US President Joe Biden attends a vigil for gun violence victims and says increasingly frequent mass shootings are tearing America apart.
US President Joe Biden has led a moment of silence at a vigil for victims of gun violence and urged a ban on military-style weapons commonly used in mass shootings.
Biden addressed on Wednesday the Annual National Vigil for All Victims of Gun Violence at a Washington, DC, church, saying that the increasingly frequent mass shootings are tearing the country apart.
It's "violence that rips at the very soul, at the very soul of this nation," a somber Biden said.
Biden called again for the ban on assault weapons as he spoke at the event that took place nearly 10 years after the massacre at Sandy Hook Elementary School in Newtown, Connecticut, that spurred a new generation of advocacy for tougher firearms restrictions.
"It’s just common sense. It’s simple common sense," Biden said.
Reflecting on his own family tragedy, including losing his first wife and infant daughter in a car accident, then one of his sons to cancer, Biden said he could empathise with survivors of mass murders, like the 2012 massacre in a Newtown, Connecticut, elementary school that left 26 dead.
It was the first time a US president has spoken at the yearly vigil, which is now in its 10th year, according to event organisers.
The observance, led by the Newtown Action Alliance Foundation, is meant to honour all victims of gun violence nationwide, and the group is expected to be joined by more than 100 other similarly minded organisations.
Killed at Sandy Hook in the school shooting on December 14, 2012, were 20 first graders and six educators.

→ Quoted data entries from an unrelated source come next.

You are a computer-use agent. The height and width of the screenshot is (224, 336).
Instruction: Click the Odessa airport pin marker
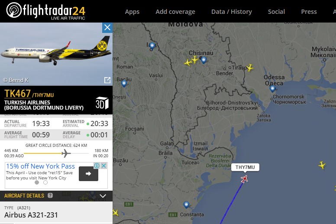[272, 88]
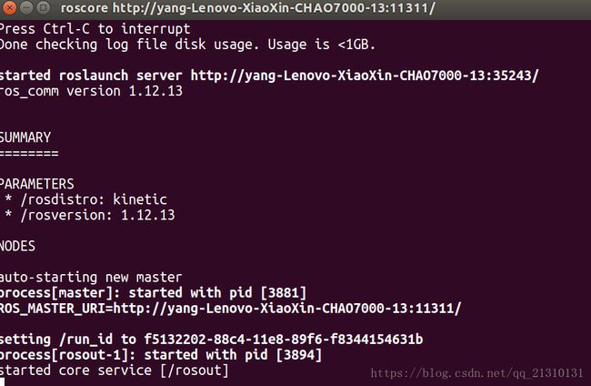The height and width of the screenshot is (386, 591).
Task: Click the terminal cursor block at bottom
Action: pos(2,381)
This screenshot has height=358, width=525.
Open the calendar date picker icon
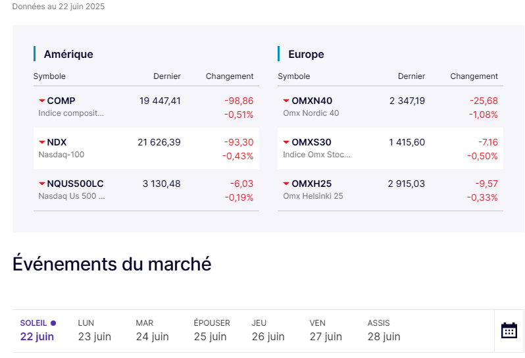pos(509,330)
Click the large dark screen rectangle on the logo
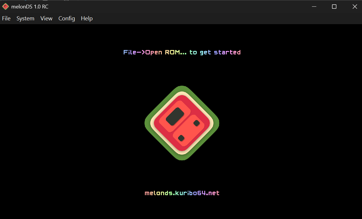Viewport: 362px width, 219px height. tap(175, 116)
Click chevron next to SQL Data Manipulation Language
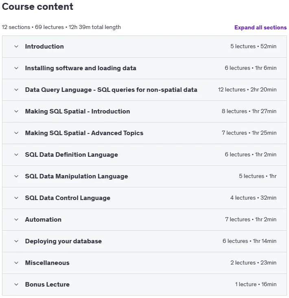This screenshot has width=289, height=298. tap(16, 176)
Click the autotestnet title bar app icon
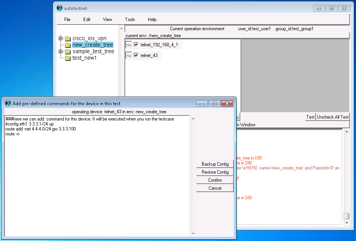356x241 pixels. tap(59, 8)
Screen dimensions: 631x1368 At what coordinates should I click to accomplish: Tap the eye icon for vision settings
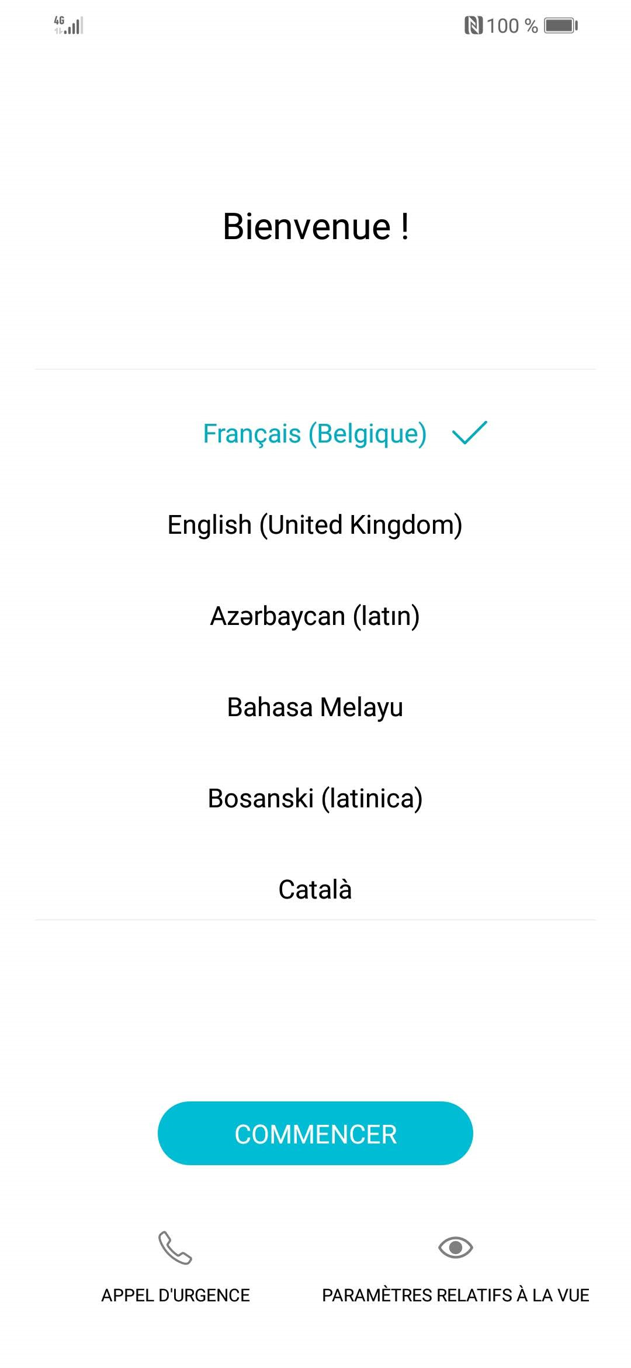click(x=455, y=1248)
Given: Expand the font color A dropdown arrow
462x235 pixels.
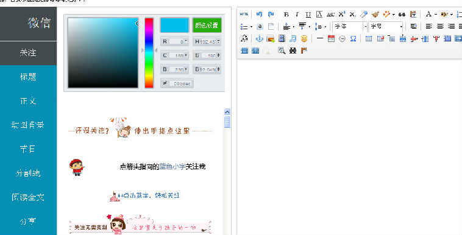Looking at the screenshot, I should click(x=435, y=15).
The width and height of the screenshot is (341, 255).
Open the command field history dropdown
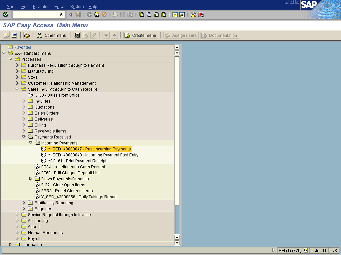pos(62,15)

“The scripture says, ‘The light shines in the darkness, and the darkness has not overcome it.’— Caitlin Clarkson Pereira (@CaitlinForCT) December 8, 2022
You are the light. Your family members, your friends—they are the light.”

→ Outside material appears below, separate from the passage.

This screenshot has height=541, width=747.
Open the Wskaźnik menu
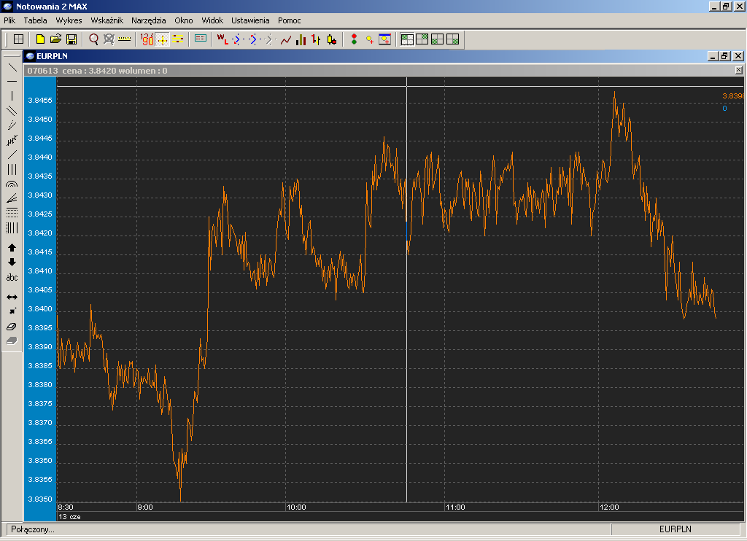click(x=107, y=20)

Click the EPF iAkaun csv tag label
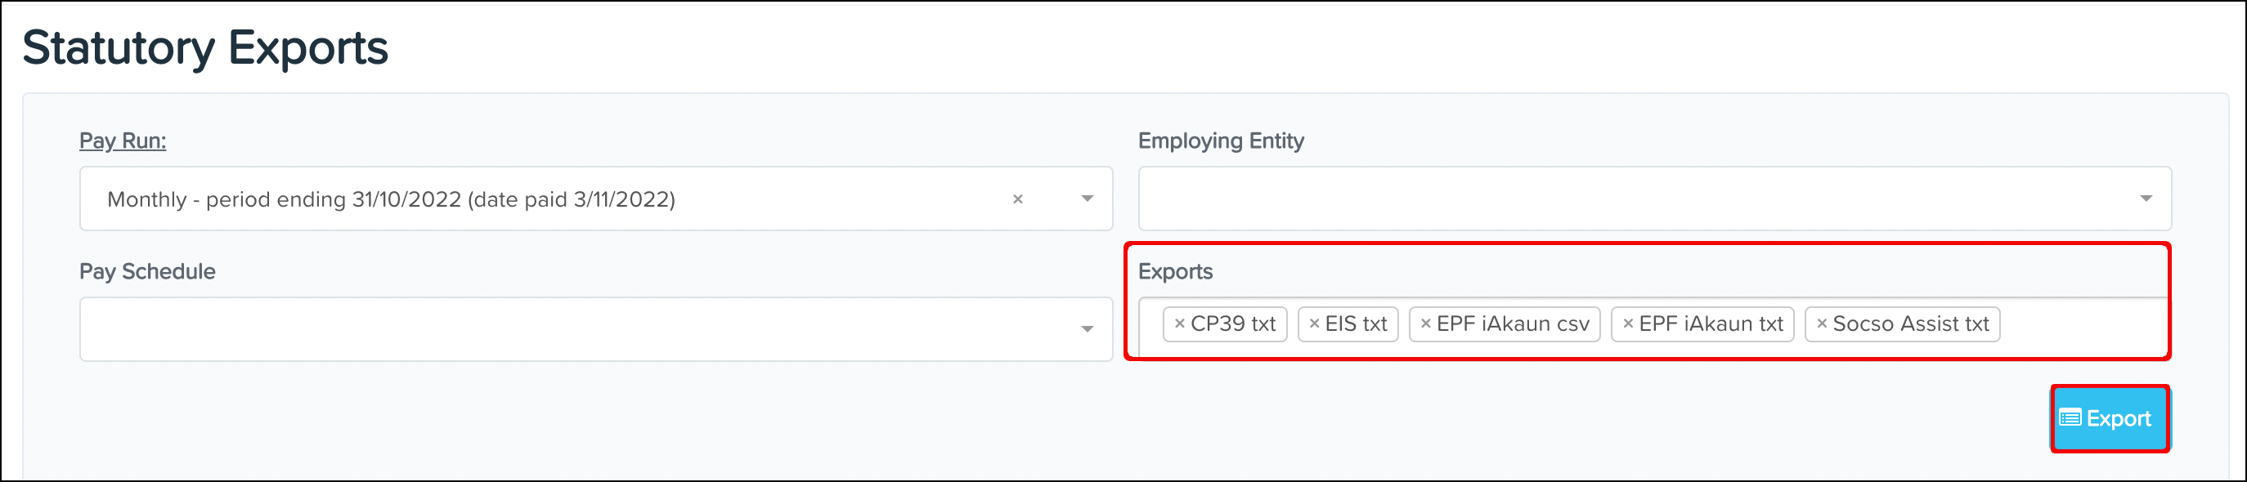click(x=1513, y=324)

President Joe Biden, at 10th Annual Vigil for Victims of Gun Violence#Enough #ExpectUs #EndGunViolence pic.twitter.com/9G8KTpt3Ga
'Our work continues'
Biden, long an advocate for stricter curbs on gun use, signed the most significant restrictions in three decades in June, in the aftermath of the shootings at Robb Elementary School in Uvalde, Texas.
Biden on Wednesday noted the bill's passage, drawing applause from the audience at St. Mark's, but he said it's "still not enough."

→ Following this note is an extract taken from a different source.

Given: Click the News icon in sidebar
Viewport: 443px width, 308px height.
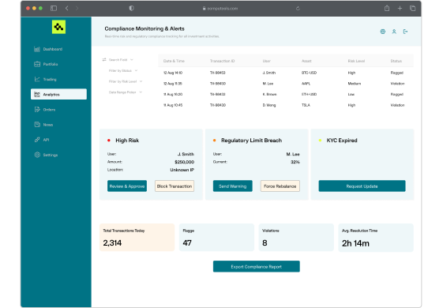Looking at the screenshot, I should pyautogui.click(x=37, y=125).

"Our work continues to limit the number of bullets that can be in a cartridge, the type of weapons that can be purchased and sold ... attempt to ban assault weapons, a whole range of things," he said.
Biden has continued to push for more restrictions and regularly calls for a so-called assault weapons ban, though Congress lacks sufficient support to pass legislation restricting such high-powered weapons that can kill many people quickly.
"The idea we still allow semi-automatic weapons to be purchased is sick. Just sick," Biden said on Thanksgiving. He mentioned then that he would start counting votes in Congress for such a ban.
The president hailed the families holding vigil at the church: "Scripture says the light shines in darkness, and darkness does not overcome it. All of you here tonight, you are the light ... and your loved ones and your friends, they’re the light. And they’ll always be with you, no matter what happens."
Once banned in the United States, high-powered firearms are now the weapon of choice among young men responsible for many of the most devastating mass shootings.
Congress allowed the restrictions first put in place in 1994 on the manufacture and sales of the weapons to expire a decade later, unable to muster the political support to counter the powerful gun lobby and reinstate the weapons ban.